*Work task*.
Please transcribe exactly the lines from the one containing "Select the All results tab" through the end of the records below, both included, and nothing else.
━━━ Source material ━━━
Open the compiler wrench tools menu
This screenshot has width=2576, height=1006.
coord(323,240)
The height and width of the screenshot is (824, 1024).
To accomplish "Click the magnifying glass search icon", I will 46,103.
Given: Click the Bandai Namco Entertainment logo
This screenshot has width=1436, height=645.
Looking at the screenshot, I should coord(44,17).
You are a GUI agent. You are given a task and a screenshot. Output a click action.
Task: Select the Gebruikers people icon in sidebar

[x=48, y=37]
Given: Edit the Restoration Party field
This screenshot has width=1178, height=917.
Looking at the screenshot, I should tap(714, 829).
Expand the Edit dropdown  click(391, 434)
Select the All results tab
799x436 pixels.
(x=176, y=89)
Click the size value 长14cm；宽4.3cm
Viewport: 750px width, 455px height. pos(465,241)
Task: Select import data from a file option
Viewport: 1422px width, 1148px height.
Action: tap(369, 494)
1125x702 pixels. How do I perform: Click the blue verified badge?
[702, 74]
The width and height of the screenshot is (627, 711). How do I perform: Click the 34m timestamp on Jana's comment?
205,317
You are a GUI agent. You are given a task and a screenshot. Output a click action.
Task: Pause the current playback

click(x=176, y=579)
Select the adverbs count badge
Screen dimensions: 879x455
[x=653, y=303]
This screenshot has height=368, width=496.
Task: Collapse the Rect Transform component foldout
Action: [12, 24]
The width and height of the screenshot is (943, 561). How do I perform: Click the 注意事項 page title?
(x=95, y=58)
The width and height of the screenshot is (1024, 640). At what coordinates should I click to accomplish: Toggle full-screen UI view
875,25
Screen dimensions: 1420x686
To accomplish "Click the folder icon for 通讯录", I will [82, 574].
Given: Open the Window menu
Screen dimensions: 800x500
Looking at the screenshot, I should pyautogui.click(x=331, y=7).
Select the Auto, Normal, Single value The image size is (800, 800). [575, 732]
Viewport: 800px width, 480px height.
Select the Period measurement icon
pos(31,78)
━━━
*Exercise response*.
Select the All results tab
799x436 pixels.
(x=176, y=89)
Click the size value 长14cm；宽4.3cm
Viewport: 750px width, 455px height. pos(465,241)
Task: Select import data from a file option
Viewport: 1422px width, 1148px height.
Action: tap(369, 494)
1125x702 pixels. How do I perform: Click the blue verified badge?
[702, 74]
The width and height of the screenshot is (627, 711). How do I perform: Click the 34m timestamp on Jana's comment?
205,317
You are a GUI agent. You are given a task and a screenshot. Output a click action.
Task: Pause the current playback

click(x=176, y=579)
Select the adverbs count badge
Screen dimensions: 879x455
[x=653, y=303]
This screenshot has height=368, width=496.
Task: Collapse the Rect Transform component foldout
Action: [12, 24]
The width and height of the screenshot is (943, 561). How do I perform: Click the 注意事項 page title?
(x=95, y=58)
The width and height of the screenshot is (1024, 640). At what coordinates should I click to accomplish: Toggle full-screen UI view
875,25
Screen dimensions: 1420x686
To accomplish "Click the folder icon for 通讯录", I will [82, 574].
Given: Open the Window menu
Screen dimensions: 800x500
Looking at the screenshot, I should pyautogui.click(x=331, y=7).
Select the Auto, Normal, Single value The image size is (800, 800). [575, 732]
Viewport: 800px width, 480px height.
Select the Period measurement icon
pos(31,78)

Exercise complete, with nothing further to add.